Lead Data Engineer - Spark/Flink/Scala Engineer @ Samsung Research America - Irvine, CA

Lead Data Engineer - Spark/Flink/Scala Engineer

Title: Lead Data Engineer - Spark/Flink/Scala Engineer

Company:
Samsung Research America (SRA)

Lab:
Visual Display Intelligence Lab

Location:
Irvine, CA

Lab Summary:

The Visual Display Intelligence Lab at Samsung Research America is building a next-generation data platform to support Smart TV products and services. With offices in Mountain View and Irvine, CA, we are close to a number of our collaboration partners. Our research and development include TV analytics, ads targeting, and personalized services. We ingest and process billions of records daily from millions of TVs in the field, and we are looking for an experienced professional to join our team on the development of an integrated data platform.
At Visual Display Intelligence lab, Samsung Research America, we operate as a start-up while leveraging the broader assets of a larger global enterprise. We do advance research and development to immensely benefit our core business verticals in the space of Ads and Marketing. Our team primarily focuses on processing huge data sets, build robust and scalable big data pipelines, conduct advanced research in implementing state-of-the-art ML and AI techniques, build data services that are both real-time and batch based. All those combined provide the best-in-class experience to our customers across consumer electronics and internet of things. Many of our engineers take pride in publications, filing A-grade patents and build robust products and services.

General Description

We are looking for lead Scala Engineers with experience with batch and/or streaming jobs. We utilize Spark for batch jobs and Flink for real-time streaming jobs. Experience with Hadoop, Hive, AWS S3 is also an asset.
Responsibilities

  • Create new, and maintain existing Spark/Flink jobs written is Scala

  • Produce unit and system tests for all code

  • Lead architecture / design discussions to improve our existing frameworks

  • Define scalable calculation logic for interactive and batch use cases

  • Interact with infrastructure and data teams to produce complex analysis across data

  • Interact with product managers to understand requirements, come up with estimates and take it to delivery.

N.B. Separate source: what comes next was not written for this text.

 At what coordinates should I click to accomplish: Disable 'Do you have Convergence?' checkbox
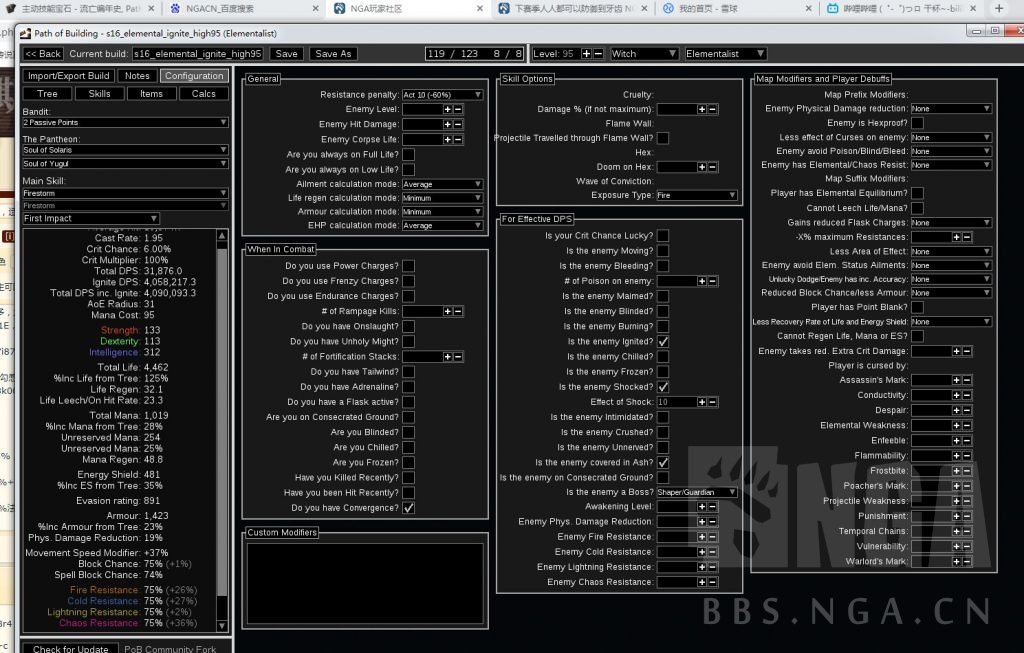point(408,508)
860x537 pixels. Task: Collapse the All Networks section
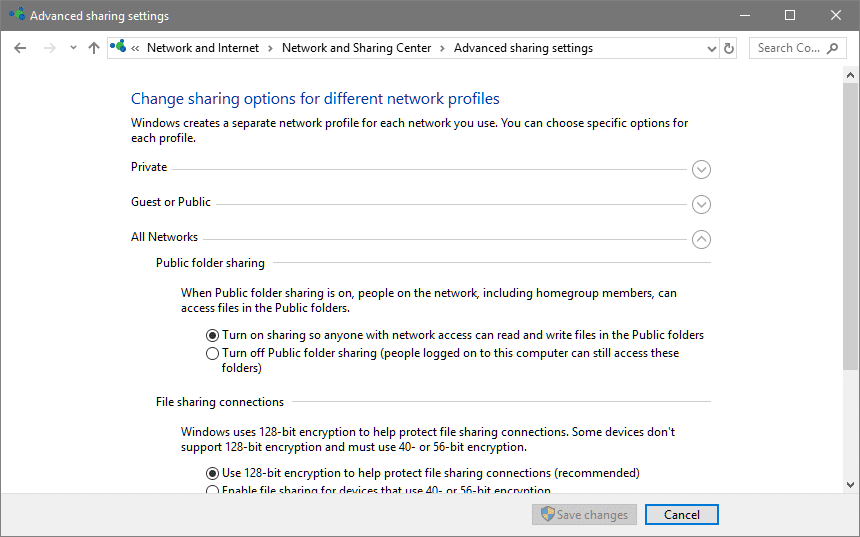pos(701,239)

  • The ability to lead senior engineers. This role has the growth potential of managing a few senior engineers and engineers in distributed locations.


Required Qualifications:

  • Bachelor's degree in Computer Science / MS or equivalent combination of education, training, and experience.

  • 8+ years of experience with Scala and/or Java.

  • Required experience with Hadoop, Spark

  • 2 years of experience in people management is preferred

  • Knowledge and experience with cloud-based technologies

  • Experience in batch or real-time data streaming

  • Ability to dynamically adapt to conventional big-data frameworks and open source tools if project demands

  • Knowledge of design strategies for developing scalable, resilient, always-on data lake

  • Strong development/automation skills

  • Must be very comfortable with reading and writing Scala code

  • An aptitude for analytical problem solving

  • Deep knowledge of troubleshooting and tuning Spark applications and Hive scripts to achieve optimal performance

  • Good understanding/knowledge of HDFS architecture and various components such as Job Tracker, Task Tracker, Name Node, Data Node, HDFS high availability (HA) and Map Reduce programming paradigm.

  • Experienced working with various Hadoop Distributions (Cloudera, Hortonworks, MapR, Amazon EMR) to fully implement and leverage new Hadoop features

  • Experience in developing Spark Applications using Spark RDD, Spark-SQL, Spark -Yarn, Spark Mlib and Data frame APIs

  • Experience with real-time data processing and streaming techniques using Spark streaming and Kafka, moving data in and out HDFS and RDBMS.

  • Experience with ML/distributed ML frameworks like Spark-MLlib, Tensorflow etc.

  • Model training with batch and real-time prediction scenarios : Use machine language and statistical modeling techniques such as decision trees, logistic regression, Bayesian analysis and others to develop and evaluate algorithms to improve product/system performance, quality, data management and accuracy.

  • Familiarity with open source configuration management and development tools

  • Ability to work with cross functional teams from requirements to delivery and drive projects.


Preferred Qualifications:
Hands on experience and production use of Hadoop/Cassandra, Spark, Flink and other distributed technologies would be a plus
Samsung is an EEO/Veterans/Disabled/LGBT employer. We welcome and encourage diversity as we strive to create an inclusive workplace.